All over the country, and the world, people have unique and personal connections to their cities, their neighborhoods.
Their connections are often surface-level. Maybe it’s the restaurants, the nightlife. Maybe it’s the weather, the sunsets, it’s proximity to water. Maybe it’s the recreation it offers, or its culture, or its history. And sometimes, maybe it’s something a little deeper, in its the people.
Or, maybe, it’s something that defies any pat explanation. Maybe it’s an intangible combination of all that a city is. Or maybe they feel connections that go beyond places and even people.
Maybe it’s something in a city’s soul.
If you were to ask me, the best way I can describe the connection I already have to Memphis is just that: I feel connected to its soul. I am not the only person who feels this way – already I’ve spoken to many Memphians and transplants who share that connection – but it’s a connection that is deeply personal, and deeply private.
Before I tell my story I should point out a few things:
I love New York. My father and uncles and grandparents are from the Bronx and Queens. My blood, it seems, is from New York. In fact, for much of my life I imagined my life as though I lived in The City, that I’d retire there, or something. That I’d die there. It felt like home.
What does this Big City Love have to do with Memphis? Well, New York framed my youthful passions. My longing for Manhattan gave it a mythic quality, like an Emerald City. Visiting it and doing business there formed my ideas of what cities should be and could be. 9/11 made me fall in love with it all over again, and reconnected my soul to its soul.
So why Memphis? Of all places? If I was leaving Newport Beach, why the hell didn’t I just move to New York, and how the hell did I end up with a Memphis address?!
I’ve heard this many times: “Its either a job or a spouse.”
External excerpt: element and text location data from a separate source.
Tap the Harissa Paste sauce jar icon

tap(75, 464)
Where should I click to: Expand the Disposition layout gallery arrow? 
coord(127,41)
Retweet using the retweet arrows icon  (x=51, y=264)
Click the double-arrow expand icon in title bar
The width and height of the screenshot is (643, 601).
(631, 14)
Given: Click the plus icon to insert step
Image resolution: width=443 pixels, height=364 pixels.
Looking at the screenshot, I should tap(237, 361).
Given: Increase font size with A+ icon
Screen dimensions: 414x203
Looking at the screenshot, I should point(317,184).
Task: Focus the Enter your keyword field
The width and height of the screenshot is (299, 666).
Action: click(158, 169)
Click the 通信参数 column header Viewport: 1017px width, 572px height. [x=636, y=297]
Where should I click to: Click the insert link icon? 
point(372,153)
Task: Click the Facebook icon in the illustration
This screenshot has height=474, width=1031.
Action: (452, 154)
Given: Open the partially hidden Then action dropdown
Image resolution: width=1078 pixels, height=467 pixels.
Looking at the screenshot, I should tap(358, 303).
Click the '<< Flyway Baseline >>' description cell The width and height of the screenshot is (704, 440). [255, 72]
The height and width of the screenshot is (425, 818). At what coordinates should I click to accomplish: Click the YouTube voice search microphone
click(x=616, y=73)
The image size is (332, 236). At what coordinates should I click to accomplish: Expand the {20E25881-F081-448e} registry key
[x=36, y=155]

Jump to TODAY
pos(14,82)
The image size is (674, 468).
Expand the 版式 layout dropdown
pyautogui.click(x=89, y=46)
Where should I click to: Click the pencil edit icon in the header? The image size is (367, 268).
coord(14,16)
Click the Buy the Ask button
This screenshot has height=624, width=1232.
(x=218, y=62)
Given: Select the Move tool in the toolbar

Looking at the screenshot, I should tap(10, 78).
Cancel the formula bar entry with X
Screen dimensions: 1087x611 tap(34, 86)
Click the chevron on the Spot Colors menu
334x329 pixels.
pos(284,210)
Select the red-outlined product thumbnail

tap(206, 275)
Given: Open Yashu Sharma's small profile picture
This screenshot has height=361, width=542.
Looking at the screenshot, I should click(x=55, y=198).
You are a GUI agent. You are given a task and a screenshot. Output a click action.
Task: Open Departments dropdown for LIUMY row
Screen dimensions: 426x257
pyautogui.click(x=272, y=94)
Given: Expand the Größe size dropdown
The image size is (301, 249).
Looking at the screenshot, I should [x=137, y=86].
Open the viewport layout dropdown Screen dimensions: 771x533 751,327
In my case it’s a spouse. My wife is a Memphian. And thank God for that. From East Memphis eleven years ago she left the city and moved to, you guessed it, Newport Beach, CA, which is of course where we miraculously met. (Cue the violins. Or better yet, Elvis’ Mystery Train) And after those 11 years – for her she had had enough of the perpetual sunshine and warm air (heads) – she longed for The South. She missed her family, the people, the culture, the food, the friendliness, the seasons. She missed it all. And it wasn’t too hard for her to convince me to move to The South.
Still, why Memphis? Why not… why not Nashville?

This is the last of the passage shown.